+++ Data listing
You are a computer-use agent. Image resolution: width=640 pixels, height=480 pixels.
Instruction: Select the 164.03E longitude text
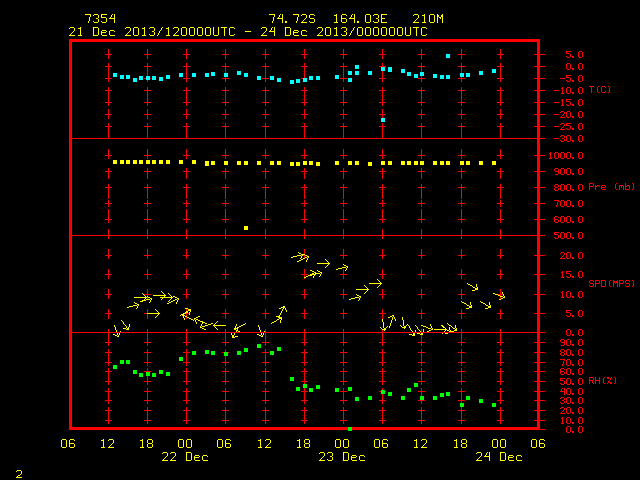360,19
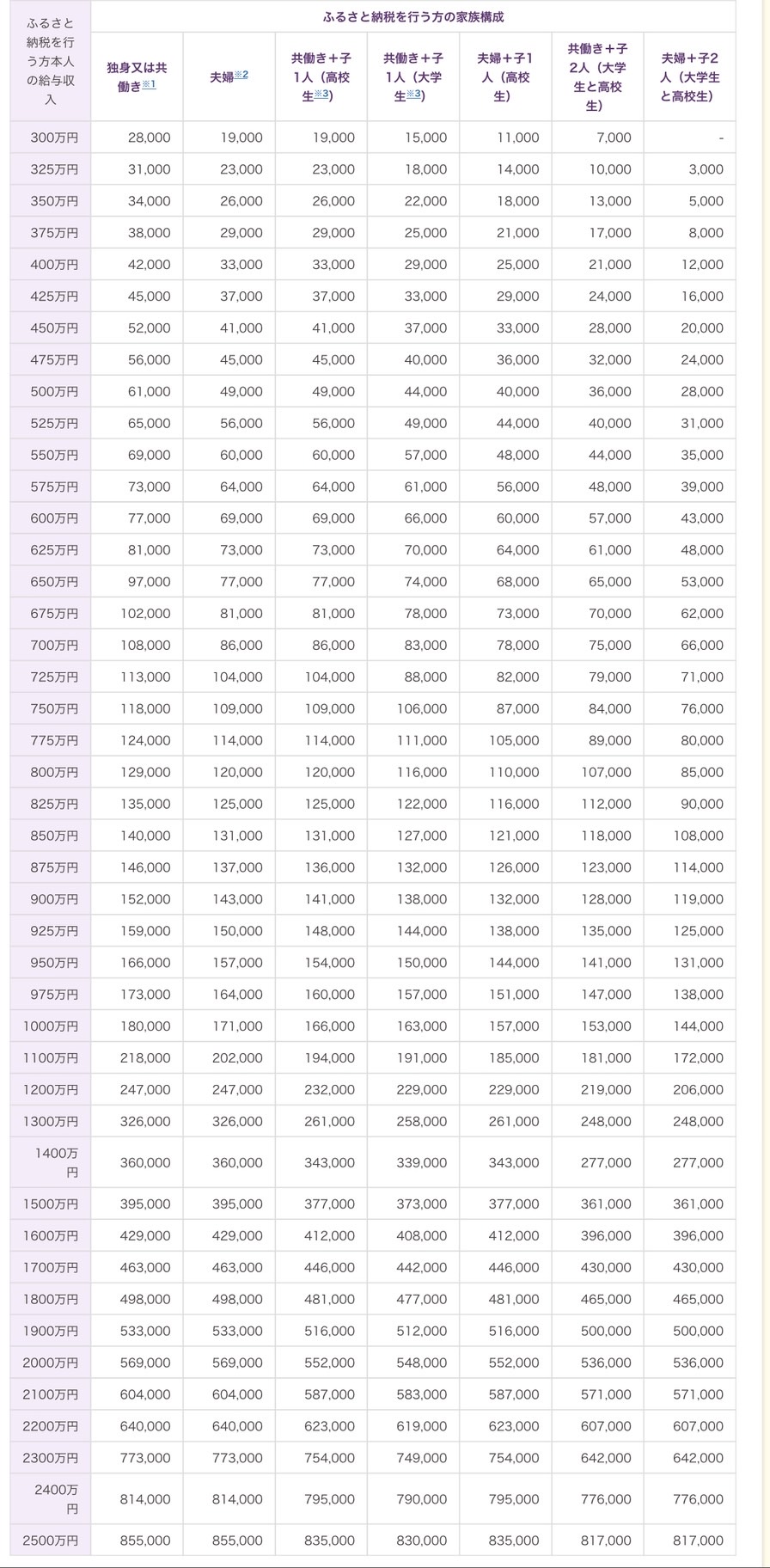Select the 1400万円 income row label
The height and width of the screenshot is (1568, 770).
pos(55,1162)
++++++
### Task brief
No pictures should appear in the copy, and each record above is to be returned exactly.

### Your solution
You are a computer-use agent. Image resolution: width=640 pixels, height=480 pixels.
Instruction: Select the 164.03E longitude text
360,19
Select the 1400万円 income row label
The height and width of the screenshot is (1568, 770).
pos(55,1162)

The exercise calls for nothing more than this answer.